Simply export the frames, use your fav image browser to remove the empty ones, and then re-import to a video file.

To export the entire video as separate image files, use:

ffmpeg -i yourvideofile.avi -f image2 "./to-remove-empty/%5d.png"

To reimport the pruned files back into something that you can use:

ffmpeg -r 25 -i "./empty-removed/*.png" -c:v mpeg4 -qscale:v 8 output.avi

(the asterisk in *.png should cause it to read the frames w/o having to renumber the entire set beforehand)

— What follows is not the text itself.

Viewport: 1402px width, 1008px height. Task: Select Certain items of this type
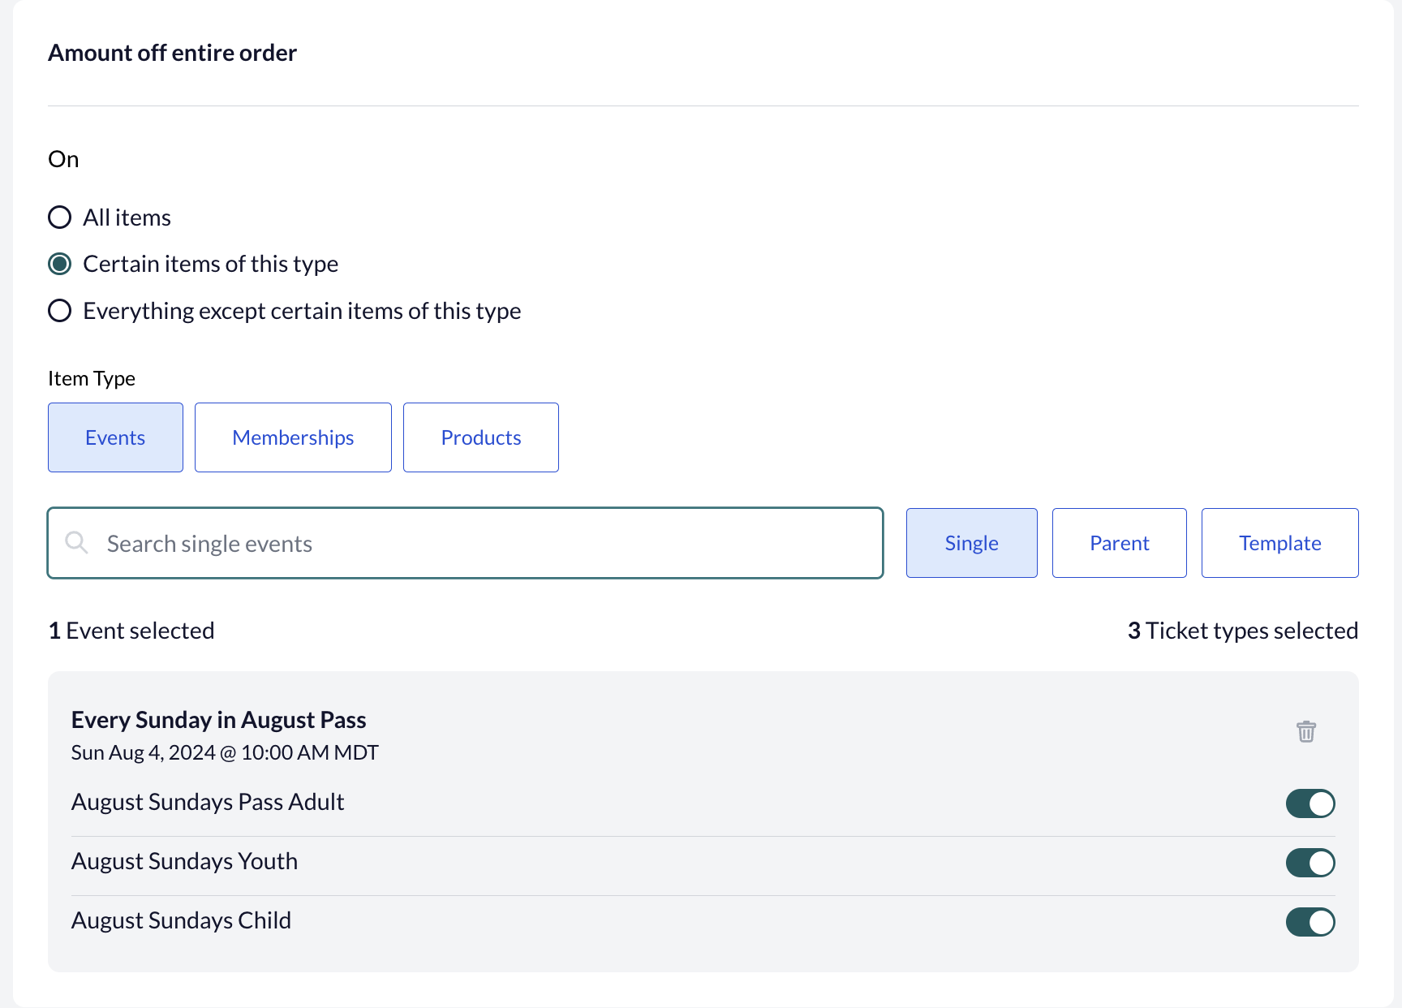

If you need to edit the file in an NLE afterwards, I would suggest either loading the frames separately (ie. from files), or encoding the resulting video into an intermediate codec like ProRes HQ (422). To do that (even in Windows), specify codec as:

        -c:v prores_ks -profile:v 2 -pix_fmt yuv422p10le output.mov

Alternatively, if you need to use it as-is later, I would recommend using x264 (an open version of h264) instead of direct mpeg4 as per your example - to do that, use this format spec:

        -c:v libx264 -crf 23 -pix_fmt yuv420p output.mp4

Most modern video playback devices (and computers) recognize this file format.

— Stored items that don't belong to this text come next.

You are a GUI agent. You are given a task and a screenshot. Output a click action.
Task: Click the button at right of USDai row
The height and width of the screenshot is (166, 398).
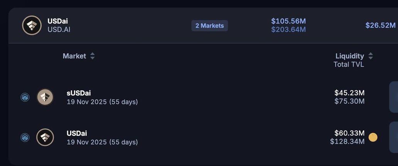394,137
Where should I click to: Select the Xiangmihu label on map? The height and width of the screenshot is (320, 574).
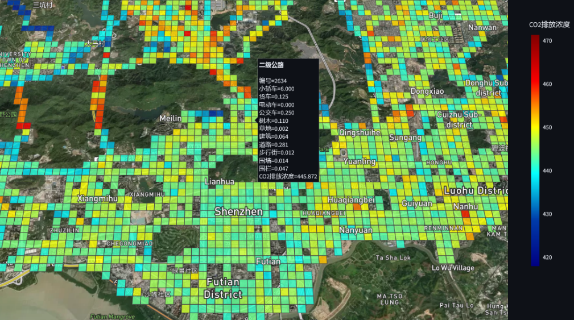(x=98, y=199)
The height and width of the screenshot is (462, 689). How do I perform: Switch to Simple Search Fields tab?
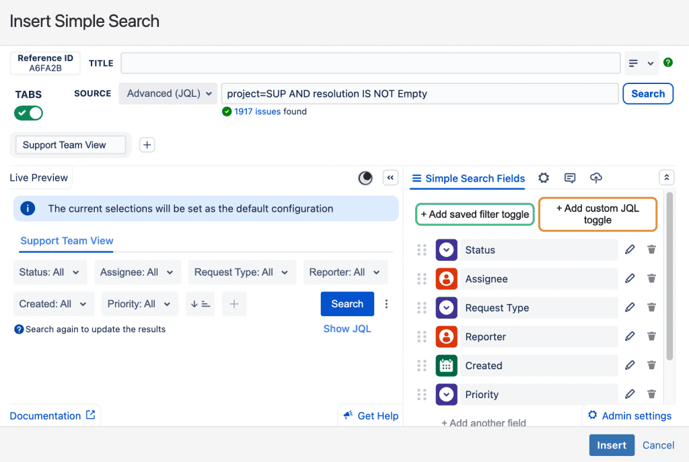(x=468, y=178)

(matching sound formats/codecs to use: pcm_s16le for ProRes (aif) and aac for libx264 (m4a))


I would also like to point out that empty (ie. all black) frames can also be removed from the folder programmatically: using scripting languages (like PHP's GD2 library) or image packages (like ImageMagick). Run a command to determine if the frame is all black, and remove file if yes.